Già, perché il capo, ed
il volto di quell’uomo cambierebbero davvero la tua spensierata
chiacchierata verso il chiosco; lui, con un lento ma deciso percorso, si è
tramutato in qualcosa di diverso da ciò che era qualche anno fa, ed oggi si fa
chiamare Diabaopraddo, Diavolo Praddo, l’uomo demone, o diavolo che sia.
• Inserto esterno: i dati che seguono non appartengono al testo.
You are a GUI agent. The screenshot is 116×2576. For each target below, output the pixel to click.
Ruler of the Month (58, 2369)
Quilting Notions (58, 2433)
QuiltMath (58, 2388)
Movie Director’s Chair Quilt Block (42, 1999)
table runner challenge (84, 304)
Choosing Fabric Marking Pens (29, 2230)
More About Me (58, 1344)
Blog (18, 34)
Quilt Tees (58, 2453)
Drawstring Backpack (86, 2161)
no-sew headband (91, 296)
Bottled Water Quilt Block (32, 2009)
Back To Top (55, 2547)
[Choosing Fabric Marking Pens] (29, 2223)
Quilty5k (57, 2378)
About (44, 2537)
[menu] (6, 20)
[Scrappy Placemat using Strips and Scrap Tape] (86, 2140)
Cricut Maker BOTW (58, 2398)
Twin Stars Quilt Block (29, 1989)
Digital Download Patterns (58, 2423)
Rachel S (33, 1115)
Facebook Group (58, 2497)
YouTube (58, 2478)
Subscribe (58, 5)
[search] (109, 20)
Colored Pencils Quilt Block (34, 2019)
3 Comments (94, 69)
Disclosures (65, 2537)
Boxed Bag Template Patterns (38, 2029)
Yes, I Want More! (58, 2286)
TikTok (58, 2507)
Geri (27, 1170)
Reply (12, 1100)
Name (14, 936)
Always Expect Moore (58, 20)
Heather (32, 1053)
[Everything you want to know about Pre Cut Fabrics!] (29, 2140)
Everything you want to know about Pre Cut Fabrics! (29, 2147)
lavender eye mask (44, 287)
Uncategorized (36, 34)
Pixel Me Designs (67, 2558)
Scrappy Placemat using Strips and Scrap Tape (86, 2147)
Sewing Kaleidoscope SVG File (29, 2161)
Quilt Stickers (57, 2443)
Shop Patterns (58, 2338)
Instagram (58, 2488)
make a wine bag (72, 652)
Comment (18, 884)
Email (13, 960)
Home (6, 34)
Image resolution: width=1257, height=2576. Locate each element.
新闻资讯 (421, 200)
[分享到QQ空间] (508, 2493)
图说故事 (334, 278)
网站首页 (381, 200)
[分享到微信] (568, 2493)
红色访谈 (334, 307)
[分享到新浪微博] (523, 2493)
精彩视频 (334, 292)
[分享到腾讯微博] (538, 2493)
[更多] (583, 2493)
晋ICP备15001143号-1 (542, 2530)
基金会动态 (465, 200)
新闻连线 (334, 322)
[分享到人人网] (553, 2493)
Ha modificato la sua arcata dentale: adesso mandibola e mascella sono diverse, più larghe, adatte ad accogliere zanne affilate e sporgenti, aguzze come quelle d’un cinghiale, nella parte sotto, e denti acuminati che ricordano quelli d’uno squalo bianco, davanti soprattutto, al posto degli incisivi e di quasi tutti gli altri denti.
Dei suoi capelli non c’è
più traccia, a parte una piccola cresta, perché la testa, visibilmente
deformata, adesso presenta diverse bozze a rappresentar corna e, a parte
queste, dalla pelle sbucano due fila di corna vere e proprie, bianche come
avorio ed appuntite, curve come mezzelune, non enormi come quelle d’un toro,
per fortuna.
Vorresti guardarlo dritto negli occhi per capire meglio chi è: sono lo specchio dell’anima, si dice, ma i suoi occhi sono irrimediabilmente e totalmente tatuati, anche al proprio interno, e pare che il colore scuro della pupilla si sia irradiato alla congiuntiva, oscurando l’iride e la cornea.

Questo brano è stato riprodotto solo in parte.